- What you are asked to do -
Reproduce word for word the passage of the Assassin's Creed III review that begins with the words containing "Assassins Creed III" and ends with "resounding. . . meh.".

- Document excerpt -
Review – Assassin's Creed III

Connor running through a battle.

Assassins Creed III Assassin’s Creed III

Developer: Ubisoft Montreal

Publisher: Ubisoft

Platforms: PS3, 360, PC, Wii U

Released: 10/30/12

Verdict: A resounding. . . meh.

It’s been 5 years since the release of Assassin’s Creed on the PS3 and XBox 360. The series has spawned a total of 5 major releases. We’ve followed 4 major characters from as far back as the Crusades, to present day 2012. The most recent release follows series protagonist Desmond Miles as he enters the Animus in a last effort to stop Abstergo, and prevent the end of the world! To do so Desmond must travel back to the futu… err, his ancestors past to take part in the American Revolution to discover a way forward! An epic tale has been unfolding, and the end is nigh. But how does this offering stand up against the others? Does Ubisoft deliver the epic tale they’ve promised with the use of the American Revolution?

In short, no. The American Revolution is full of epic battles, and a wide cast of historic personalities. However it all quickly fades into the background as Connor, who’s actual name has no real pronunciation (I promise you, it’s impossible), pushes forth in his unending battle to get revenge on the Templar. Revenge for what? I’ll let you figure that out becasue Connor’s origin is actually the most interesting part of the story, beyond that it all pretty much falls flat. You progress through the life of Connor, taking part in (read: witnessing) some battles and notable historical moments throughout the American Revolution. You talk to George Washington. Go for a ride with Paul Revere. Have a beer with Sam Adams. However, it’s made very evident that these people have their own agenda, and they they’re only using Connor to achieve their goals. Connor, is doing the same. Neither group works together, they both just use each other. It really hurts the narrative. It keeps you from feeling for these characters, any of them, like we did for Ezio. Ezio worked with people. Ezio included everyone in on his plans. Ezio shared his success. Ezio had friends. Connor. . . is boring and distant.

Connor on the battlefield!

What’s really upsetting is that the series, even this game, set itself up for greatness only to fall flat in it’s final moments. We’ve come out of the ending of Revelations with the knowledge that there are multiple Apples. We know that this tech is hidden in vaults around the world. We know the world is ending in a short period of time. We know that Desmond is the one that can save us all. Moving forward Desmond learns more about his ancestors. Sequence 3 drops a HUGE bomb on the character, and the players. Desmond finally show’s off he’s capable of doing more then climbing on shit and complaining. For those that have paid attention to the expanded offerings of the AC universe from UbiSoft, you’re expecting an epic showdown with High Templar/One Time Assassin, Daniel Cross. You explore a labyrinthine temple left behind by those who came before. You learn, from Juno, of the attempts made to stop the impending doom that fell upon their people and that will soon consume ours. The story shines until the 4th and final Desmond sequence. When the end finally does arrive you’re left with little more then a brief scene meant to insight on what is to come, but instead leaves you baffled as to why the story went in the direction it did.

- Data excerpt -
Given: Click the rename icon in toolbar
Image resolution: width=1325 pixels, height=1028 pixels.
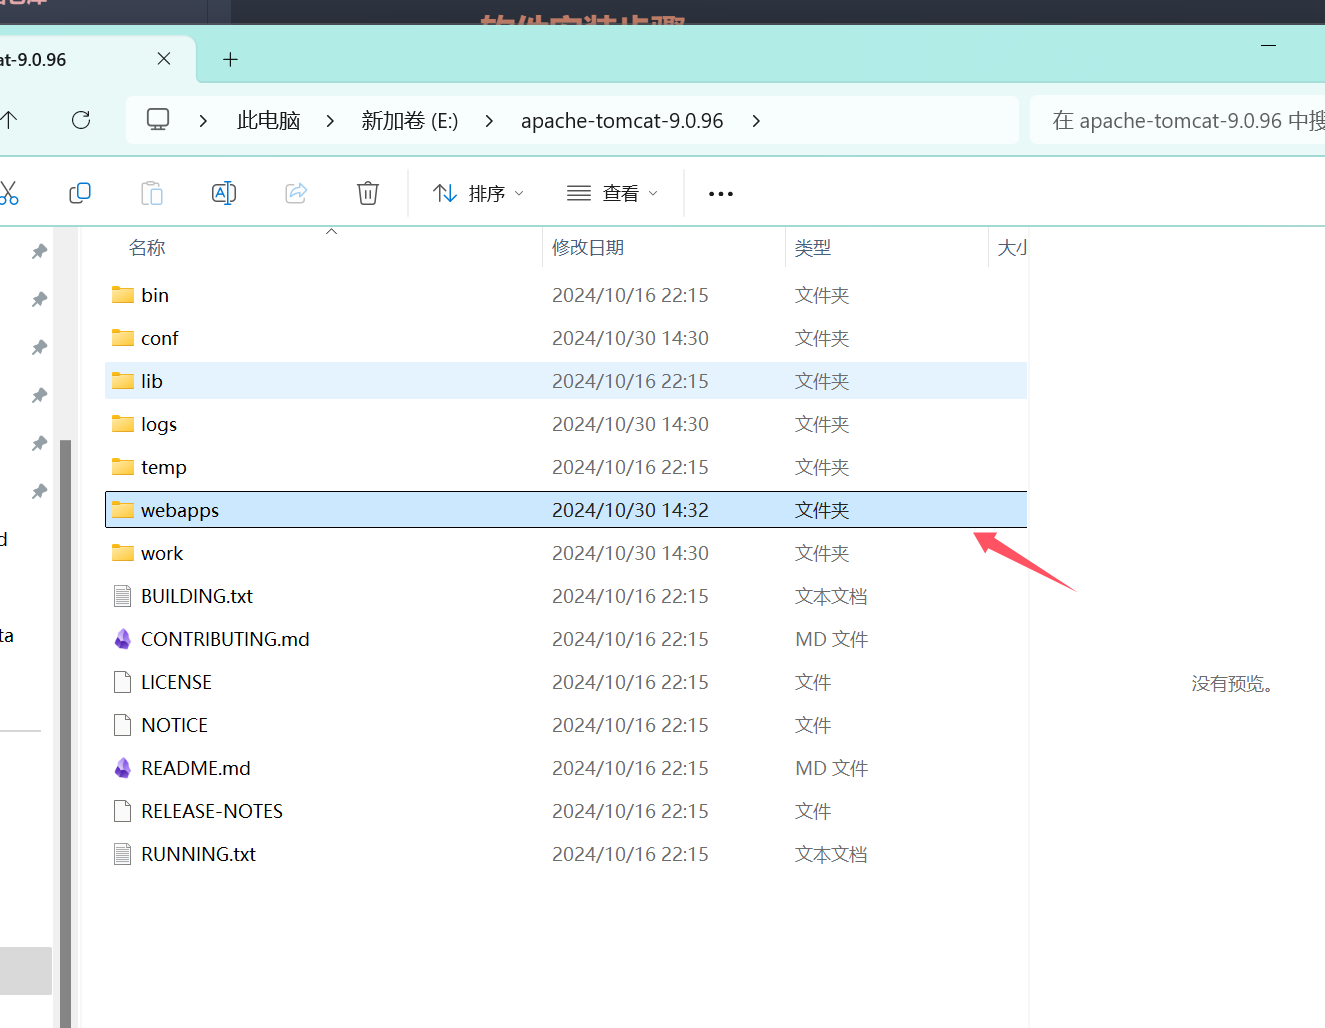Looking at the screenshot, I should pyautogui.click(x=224, y=193).
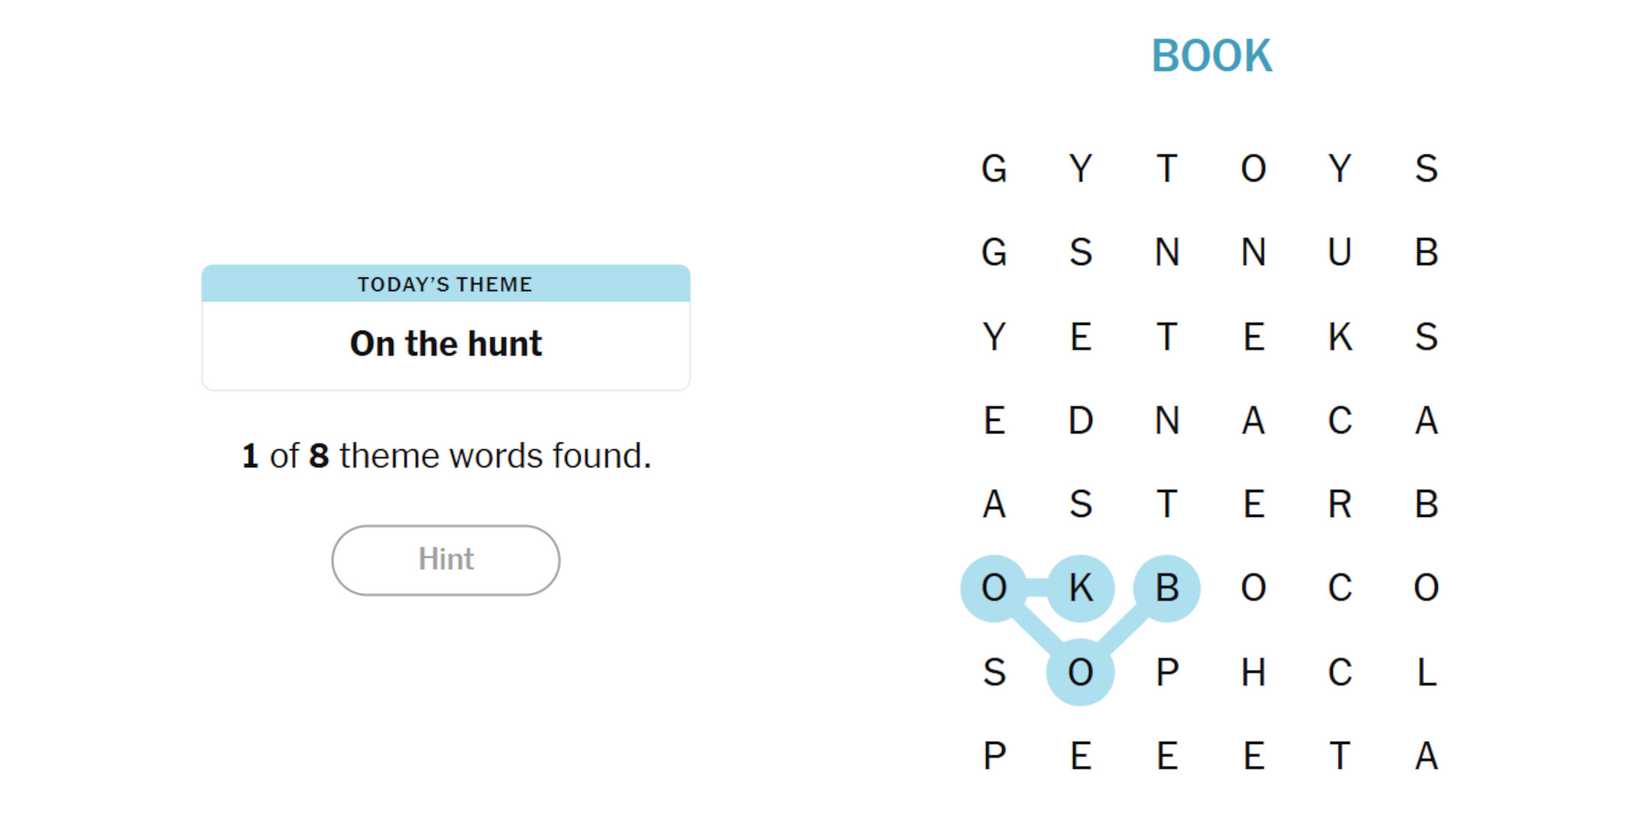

- Completed exercise -
Assassins Creed III Assassin’s Creed III

Developer: Ubisoft Montreal

Publisher: Ubisoft

Platforms: PS3, 360, PC, Wii U

Released: 10/30/12

Verdict: A resounding. . . meh.